Outro ponto levantado foi a questão da assinatura digital. Em documentos oficiais, a lei prevê o uso de certificados emitidos pela ICP-Brasil, que funcionam como uma identidade eletrônica e garantem a autoria do signatário. No caso do relatório, não havia essa certificação. As duas assinaturas de Shor, localizadas nas páginas 12 e 18, eram cópias gráficas idênticas, aplicadas como imagem sobre o texto — procedimento conhecido como transplante digital de assinatura, prática comum em manipulações de arquivos.
Por fim, o laudo conclui que houve antedatação, ou seja, a atribuição de uma data anterior à efetiva produção do documento. A ausência de certificação digital e o uso de assinaturas transplantadas impedem comprovar de forma inequívoca a autoria do relatório. Em termos práticos, o documento que embasou uma das operações mais polêmicas do processo eleitoral de 2022 apresenta inconsistências formais e temporais que comprometem sua legitimidade.

▸ **Descrição do problema**
Segundo o texto do exercício, em quais páginas do relatório ficavam as duas assinaturas de Shor?

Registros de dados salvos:
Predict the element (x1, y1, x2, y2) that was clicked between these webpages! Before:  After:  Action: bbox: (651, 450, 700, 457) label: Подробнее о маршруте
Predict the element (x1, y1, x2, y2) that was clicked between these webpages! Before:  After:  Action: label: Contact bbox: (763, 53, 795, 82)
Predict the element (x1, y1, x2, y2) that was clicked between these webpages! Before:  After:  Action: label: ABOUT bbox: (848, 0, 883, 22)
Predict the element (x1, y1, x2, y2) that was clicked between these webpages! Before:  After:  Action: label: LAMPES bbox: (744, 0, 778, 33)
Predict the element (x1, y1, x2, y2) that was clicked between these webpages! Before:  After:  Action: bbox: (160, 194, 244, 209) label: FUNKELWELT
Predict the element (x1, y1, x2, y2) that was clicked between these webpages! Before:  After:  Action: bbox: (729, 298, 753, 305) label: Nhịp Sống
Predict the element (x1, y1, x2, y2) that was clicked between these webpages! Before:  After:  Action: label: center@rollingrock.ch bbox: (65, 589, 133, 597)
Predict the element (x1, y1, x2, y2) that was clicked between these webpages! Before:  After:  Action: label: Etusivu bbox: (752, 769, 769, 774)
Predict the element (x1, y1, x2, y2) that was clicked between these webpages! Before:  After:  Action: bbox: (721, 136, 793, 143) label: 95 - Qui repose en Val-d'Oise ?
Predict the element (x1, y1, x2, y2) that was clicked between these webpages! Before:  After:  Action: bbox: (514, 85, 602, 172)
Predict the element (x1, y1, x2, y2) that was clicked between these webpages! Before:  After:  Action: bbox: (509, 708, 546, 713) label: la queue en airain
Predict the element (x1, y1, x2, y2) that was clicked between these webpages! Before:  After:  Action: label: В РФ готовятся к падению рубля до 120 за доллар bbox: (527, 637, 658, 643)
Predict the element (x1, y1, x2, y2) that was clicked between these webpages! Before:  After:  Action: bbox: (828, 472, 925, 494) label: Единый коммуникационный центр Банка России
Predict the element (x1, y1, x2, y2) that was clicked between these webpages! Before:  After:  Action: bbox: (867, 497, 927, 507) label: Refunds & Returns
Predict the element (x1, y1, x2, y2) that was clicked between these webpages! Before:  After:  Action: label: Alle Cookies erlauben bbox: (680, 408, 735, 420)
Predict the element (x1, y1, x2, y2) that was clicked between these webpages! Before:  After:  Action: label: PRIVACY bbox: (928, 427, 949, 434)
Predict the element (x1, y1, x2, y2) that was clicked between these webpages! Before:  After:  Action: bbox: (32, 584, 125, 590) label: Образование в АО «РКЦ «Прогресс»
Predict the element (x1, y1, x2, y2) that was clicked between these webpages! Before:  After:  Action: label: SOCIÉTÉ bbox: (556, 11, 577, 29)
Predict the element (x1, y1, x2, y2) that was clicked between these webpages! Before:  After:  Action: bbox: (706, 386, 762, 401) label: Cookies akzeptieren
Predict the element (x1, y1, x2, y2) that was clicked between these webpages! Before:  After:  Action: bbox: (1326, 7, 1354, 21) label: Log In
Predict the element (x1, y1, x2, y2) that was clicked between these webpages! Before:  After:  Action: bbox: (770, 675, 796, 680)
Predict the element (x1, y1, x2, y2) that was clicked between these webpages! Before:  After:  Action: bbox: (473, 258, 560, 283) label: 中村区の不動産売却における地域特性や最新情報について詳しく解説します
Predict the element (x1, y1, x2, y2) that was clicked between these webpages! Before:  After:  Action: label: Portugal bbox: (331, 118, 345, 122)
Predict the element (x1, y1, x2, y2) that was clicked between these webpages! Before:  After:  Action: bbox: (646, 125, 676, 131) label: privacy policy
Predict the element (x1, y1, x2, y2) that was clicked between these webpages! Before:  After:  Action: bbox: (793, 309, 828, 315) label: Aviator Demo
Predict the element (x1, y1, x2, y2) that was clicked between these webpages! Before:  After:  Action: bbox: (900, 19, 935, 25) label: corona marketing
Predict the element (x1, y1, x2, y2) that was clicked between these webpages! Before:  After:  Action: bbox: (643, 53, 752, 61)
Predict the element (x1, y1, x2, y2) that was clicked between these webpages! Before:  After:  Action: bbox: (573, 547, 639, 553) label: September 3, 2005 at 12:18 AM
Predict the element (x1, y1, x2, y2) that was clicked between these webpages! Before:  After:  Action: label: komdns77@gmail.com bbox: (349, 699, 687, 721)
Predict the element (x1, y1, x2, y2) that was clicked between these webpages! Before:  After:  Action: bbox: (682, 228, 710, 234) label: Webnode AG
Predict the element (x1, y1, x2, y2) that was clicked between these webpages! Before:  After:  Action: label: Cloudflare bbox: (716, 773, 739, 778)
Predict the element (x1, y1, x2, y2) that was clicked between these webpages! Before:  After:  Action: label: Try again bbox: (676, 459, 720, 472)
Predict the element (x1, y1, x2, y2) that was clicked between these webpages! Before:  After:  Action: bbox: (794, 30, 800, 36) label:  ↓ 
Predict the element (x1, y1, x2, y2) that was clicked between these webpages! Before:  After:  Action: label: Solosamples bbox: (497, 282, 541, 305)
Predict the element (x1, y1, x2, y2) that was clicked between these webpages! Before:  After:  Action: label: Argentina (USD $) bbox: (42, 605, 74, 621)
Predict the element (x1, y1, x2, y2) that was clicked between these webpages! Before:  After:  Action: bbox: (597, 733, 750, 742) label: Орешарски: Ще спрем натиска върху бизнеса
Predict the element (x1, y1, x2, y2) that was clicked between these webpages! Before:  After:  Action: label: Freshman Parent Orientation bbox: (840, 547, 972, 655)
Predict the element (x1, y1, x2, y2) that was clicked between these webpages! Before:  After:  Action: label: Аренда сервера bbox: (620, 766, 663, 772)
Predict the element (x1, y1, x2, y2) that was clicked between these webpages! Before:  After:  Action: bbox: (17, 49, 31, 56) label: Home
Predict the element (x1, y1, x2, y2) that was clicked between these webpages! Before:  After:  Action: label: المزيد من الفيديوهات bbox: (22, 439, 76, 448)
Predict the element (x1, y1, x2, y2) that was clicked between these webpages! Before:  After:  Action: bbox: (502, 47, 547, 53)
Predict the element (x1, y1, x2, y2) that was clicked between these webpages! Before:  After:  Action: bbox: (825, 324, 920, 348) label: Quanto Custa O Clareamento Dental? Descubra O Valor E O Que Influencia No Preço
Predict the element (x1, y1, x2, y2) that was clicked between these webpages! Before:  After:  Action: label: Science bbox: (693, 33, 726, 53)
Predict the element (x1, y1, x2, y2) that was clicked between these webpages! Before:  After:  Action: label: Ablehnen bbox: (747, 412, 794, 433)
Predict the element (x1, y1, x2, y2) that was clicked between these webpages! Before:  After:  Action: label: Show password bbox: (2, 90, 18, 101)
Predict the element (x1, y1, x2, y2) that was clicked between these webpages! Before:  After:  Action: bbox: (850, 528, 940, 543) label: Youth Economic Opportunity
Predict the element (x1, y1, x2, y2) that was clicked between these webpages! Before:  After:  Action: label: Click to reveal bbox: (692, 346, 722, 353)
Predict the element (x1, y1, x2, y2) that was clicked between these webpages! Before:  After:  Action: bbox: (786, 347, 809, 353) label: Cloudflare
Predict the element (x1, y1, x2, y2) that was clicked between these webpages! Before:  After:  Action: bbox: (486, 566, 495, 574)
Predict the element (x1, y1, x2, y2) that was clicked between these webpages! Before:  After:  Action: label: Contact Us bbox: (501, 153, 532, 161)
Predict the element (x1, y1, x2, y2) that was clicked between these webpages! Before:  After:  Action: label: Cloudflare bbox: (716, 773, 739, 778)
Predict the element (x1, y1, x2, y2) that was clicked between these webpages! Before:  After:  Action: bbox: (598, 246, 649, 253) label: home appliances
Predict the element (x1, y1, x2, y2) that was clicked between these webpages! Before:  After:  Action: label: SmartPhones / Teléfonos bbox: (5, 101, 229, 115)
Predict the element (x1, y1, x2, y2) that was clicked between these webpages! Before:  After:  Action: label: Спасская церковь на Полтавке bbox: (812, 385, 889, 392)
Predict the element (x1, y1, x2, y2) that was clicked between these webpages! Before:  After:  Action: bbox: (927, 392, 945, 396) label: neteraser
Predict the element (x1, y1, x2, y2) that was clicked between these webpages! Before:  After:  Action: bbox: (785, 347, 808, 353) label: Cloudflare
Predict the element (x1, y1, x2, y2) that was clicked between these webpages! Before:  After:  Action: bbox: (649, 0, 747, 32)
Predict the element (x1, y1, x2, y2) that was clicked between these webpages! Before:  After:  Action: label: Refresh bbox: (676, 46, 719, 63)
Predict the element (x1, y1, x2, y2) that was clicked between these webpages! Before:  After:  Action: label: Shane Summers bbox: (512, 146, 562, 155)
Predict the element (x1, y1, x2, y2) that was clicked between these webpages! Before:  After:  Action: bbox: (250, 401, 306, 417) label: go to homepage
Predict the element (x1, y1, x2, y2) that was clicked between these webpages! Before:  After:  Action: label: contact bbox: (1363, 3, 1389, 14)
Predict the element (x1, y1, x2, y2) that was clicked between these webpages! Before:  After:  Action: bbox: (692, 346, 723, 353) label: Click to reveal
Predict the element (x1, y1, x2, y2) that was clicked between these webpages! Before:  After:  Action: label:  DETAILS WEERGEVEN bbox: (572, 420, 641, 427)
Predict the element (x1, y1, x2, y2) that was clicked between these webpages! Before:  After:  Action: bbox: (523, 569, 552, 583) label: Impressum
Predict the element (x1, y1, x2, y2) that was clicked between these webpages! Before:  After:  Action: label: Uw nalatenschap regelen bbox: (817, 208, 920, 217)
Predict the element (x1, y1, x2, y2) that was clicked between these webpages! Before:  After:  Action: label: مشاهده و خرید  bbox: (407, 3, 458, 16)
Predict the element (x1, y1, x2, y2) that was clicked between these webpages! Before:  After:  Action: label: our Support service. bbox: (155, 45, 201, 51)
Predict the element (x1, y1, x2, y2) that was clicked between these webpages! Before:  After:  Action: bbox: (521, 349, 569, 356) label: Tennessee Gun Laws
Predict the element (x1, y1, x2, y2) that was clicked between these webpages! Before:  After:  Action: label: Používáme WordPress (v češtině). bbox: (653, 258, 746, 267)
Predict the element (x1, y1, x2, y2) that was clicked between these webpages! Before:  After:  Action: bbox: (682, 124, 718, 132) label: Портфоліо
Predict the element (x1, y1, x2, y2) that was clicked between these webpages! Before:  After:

▸ **Caixa de resposta**
Nas páginas 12 e 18.